**Exercise aim:** Repeat exactly the stretch of lines that starts with the one containing "You are a GUI" and ends with the last line of the material. Leave out pictures.

**Exercise input:**
..............................

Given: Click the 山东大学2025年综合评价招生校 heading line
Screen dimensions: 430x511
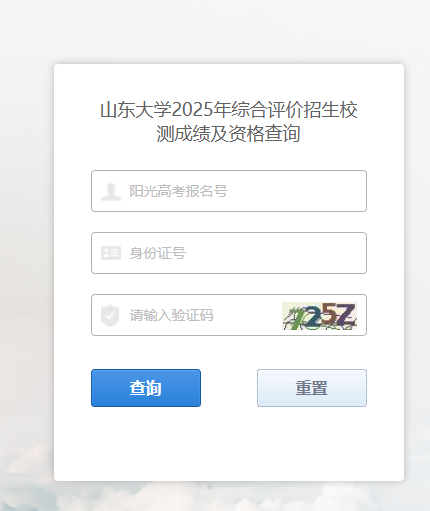Looking at the screenshot, I should tap(229, 110).
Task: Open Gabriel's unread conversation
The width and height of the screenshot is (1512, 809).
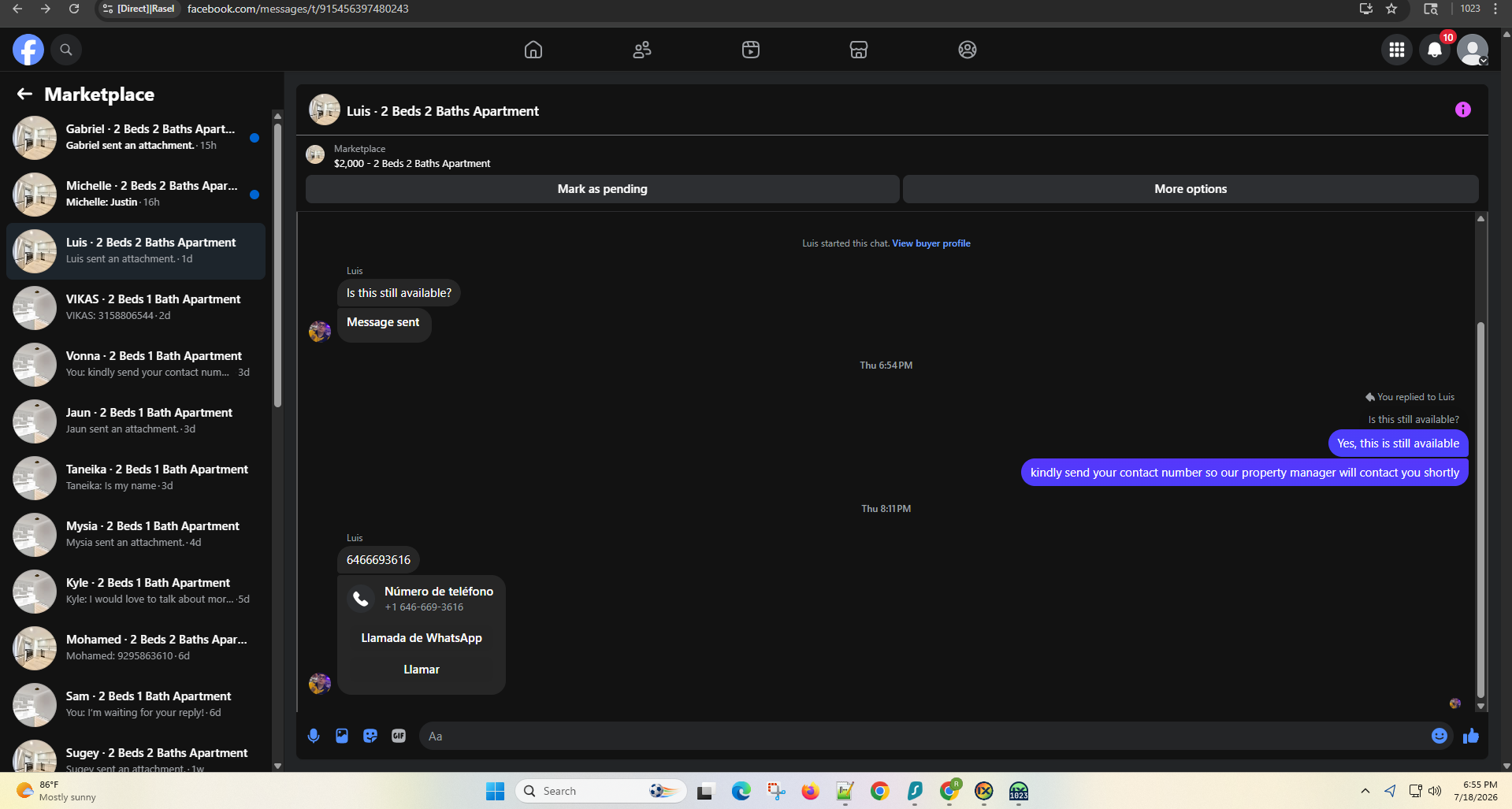Action: pos(136,137)
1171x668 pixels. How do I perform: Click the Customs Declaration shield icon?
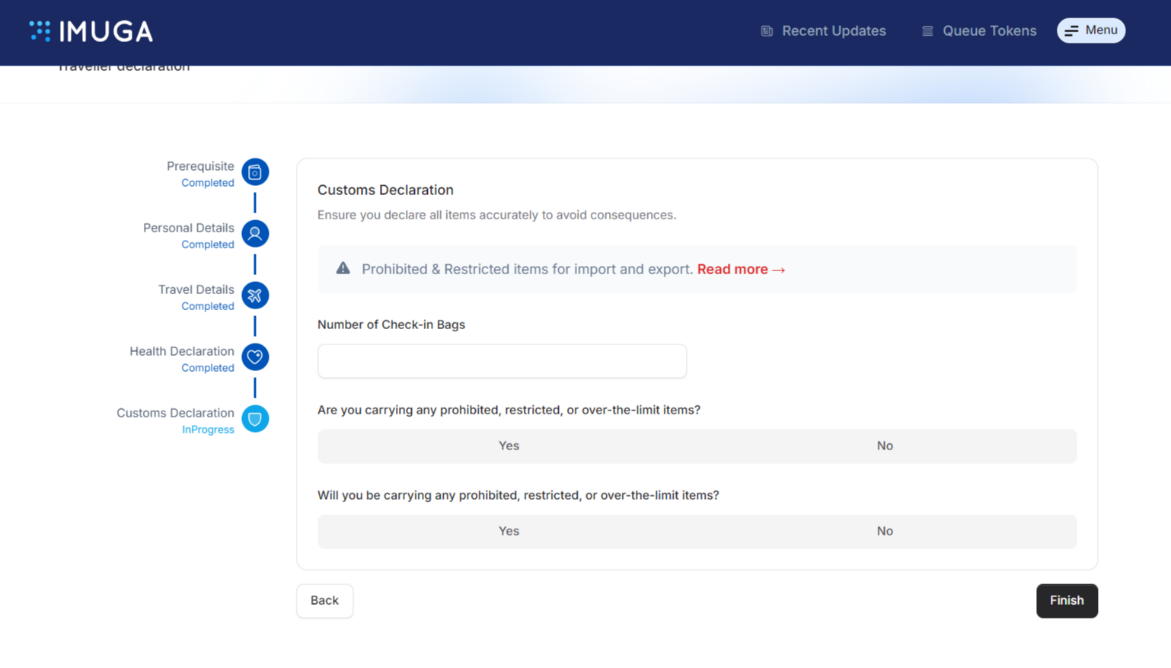click(255, 419)
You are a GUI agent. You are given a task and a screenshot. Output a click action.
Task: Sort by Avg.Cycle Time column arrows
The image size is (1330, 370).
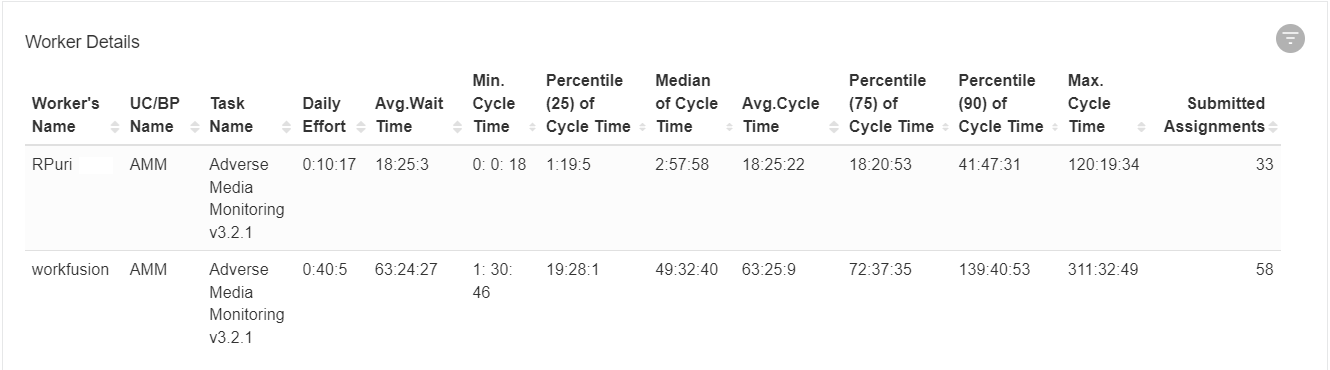tap(834, 127)
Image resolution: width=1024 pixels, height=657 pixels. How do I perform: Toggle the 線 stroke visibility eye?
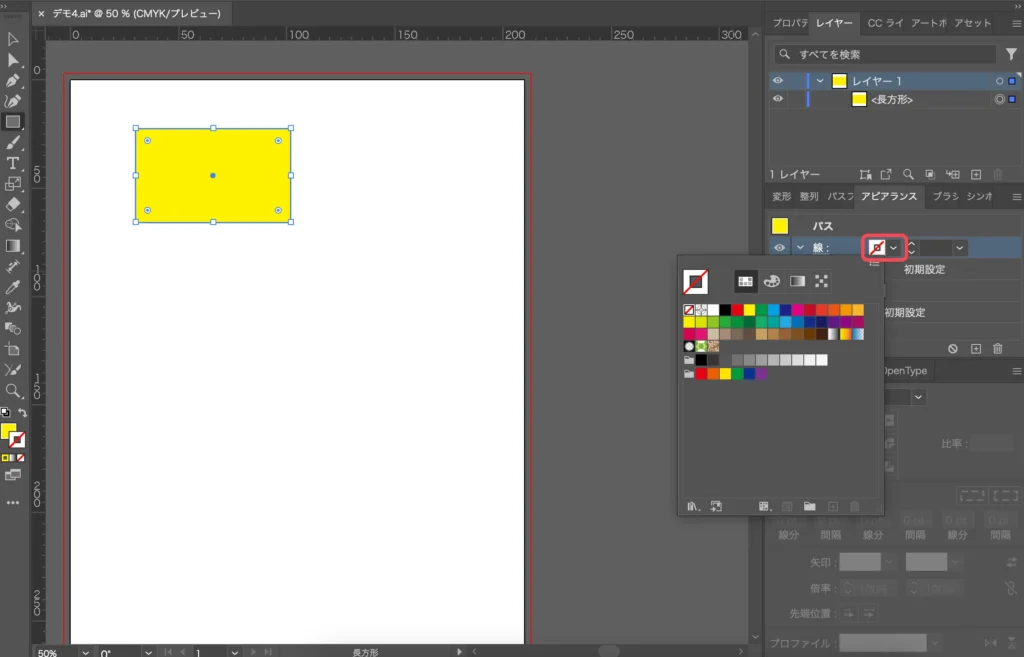coord(778,248)
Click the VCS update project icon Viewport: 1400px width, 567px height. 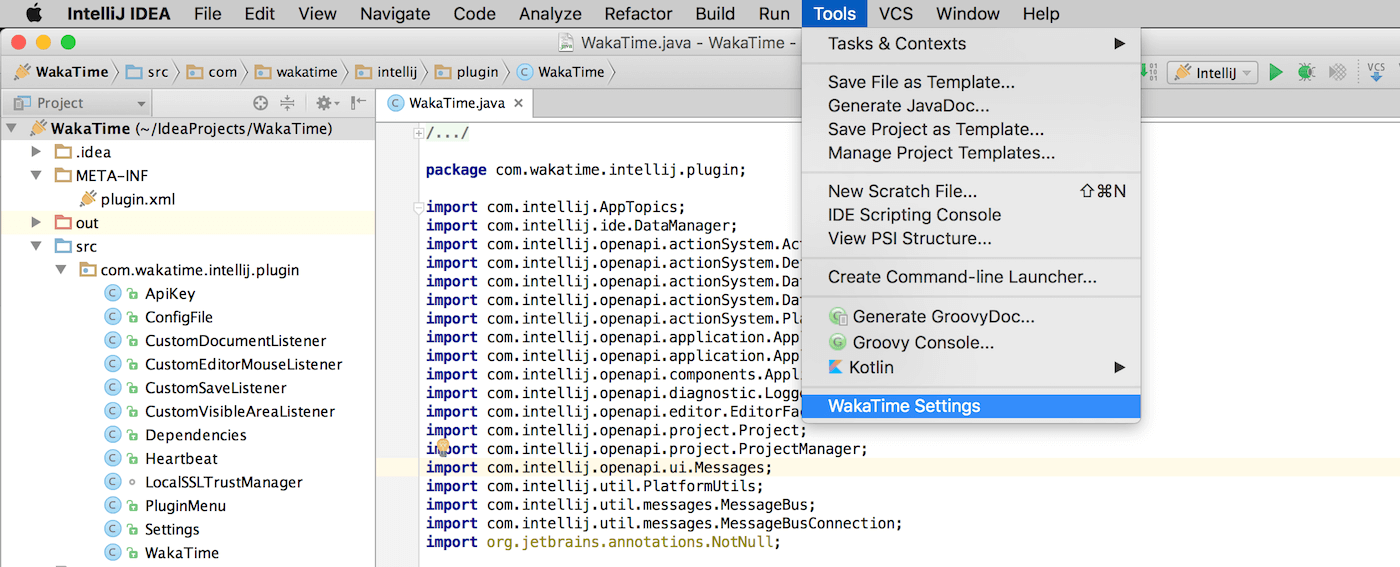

..............................

**Solution:**
You are a GUI agent. You are given a task and a screenshot. Output a click action.
Task: Sort by Avg.Cycle Time column arrows
The image size is (1330, 370).
tap(834, 127)
Image resolution: width=1024 pixels, height=657 pixels. How do I perform: Toggle the 線 stroke visibility eye?
coord(778,248)
Click the VCS update project icon Viewport: 1400px width, 567px height. 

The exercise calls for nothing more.